The Guide to Azaleas.

For some avid gardeners in the south, azaleas are at the top of the must-have plant list. With thousands of types, azaleas are available in extensive varieties and possibilities when it comes to size, shape and color. You can choose from varying features like size, bloom time, color and hardiness — to name just a few!

While each type’s characteristics might be different, all azalea plants need acidic, well-drained soil. Plus, avoid planting in heavy clay to ward off root rot, as well as soil that lacks iron. In Houston, it’s recommended azaleas be planted in raised beds with the root ball slightly above the soil level. Azaleas should also be fertilized with a controlled-release, acid-forming fertilizer like cottonseed meal, commercial azalea food or equivalent, after the blooms fade.

It’s also important to remember that different species of azaleas have varying sun tolerances — most preferring partial or filtered shade through an overhead tree.

Although it can seem like there are a lot of guidelines to planting, establishing and maintaining azaleas, keep these general tips in mind to keep your azaleas bright and healthy.

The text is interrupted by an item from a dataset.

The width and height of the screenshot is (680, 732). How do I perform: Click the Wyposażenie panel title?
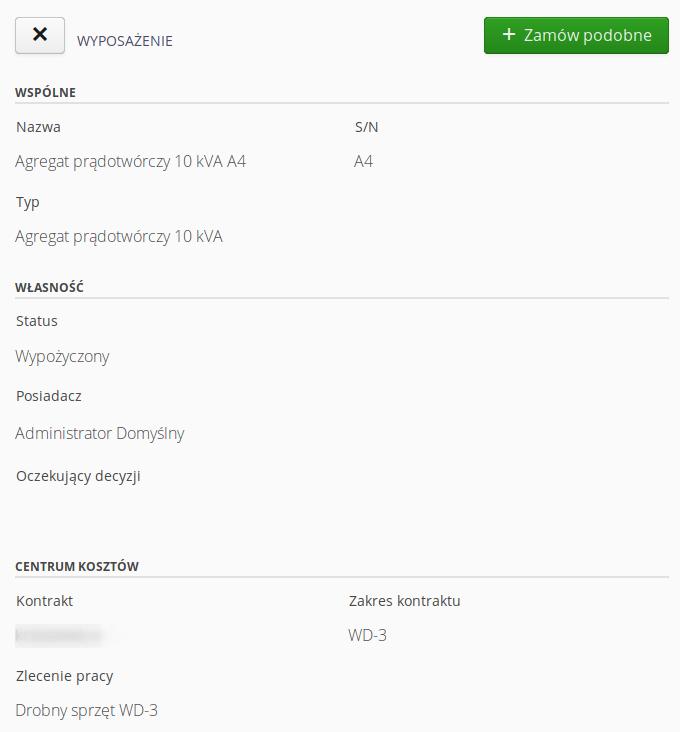tap(124, 41)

  • If needed during blooming season, you can lightly prune and apply an organic fertilizer or equivalent.
  • After your plants bloom, prune and fertilize them no later than June. Use a controlled-release, acid-forming fertilizer like cottonseed meal, commercial azalea food or equivalent.
  • Once the blooms fade in the spring, apply a light layer of mulch to help beds retain moisture.
  • Azaleas require moist, well-drained, slightly acidic soils, so if you notice pale or yellow leaves, add a soil acidifier to revive them.
  • Due to their shallow root system, you’ll need to water these plants during periods of drought.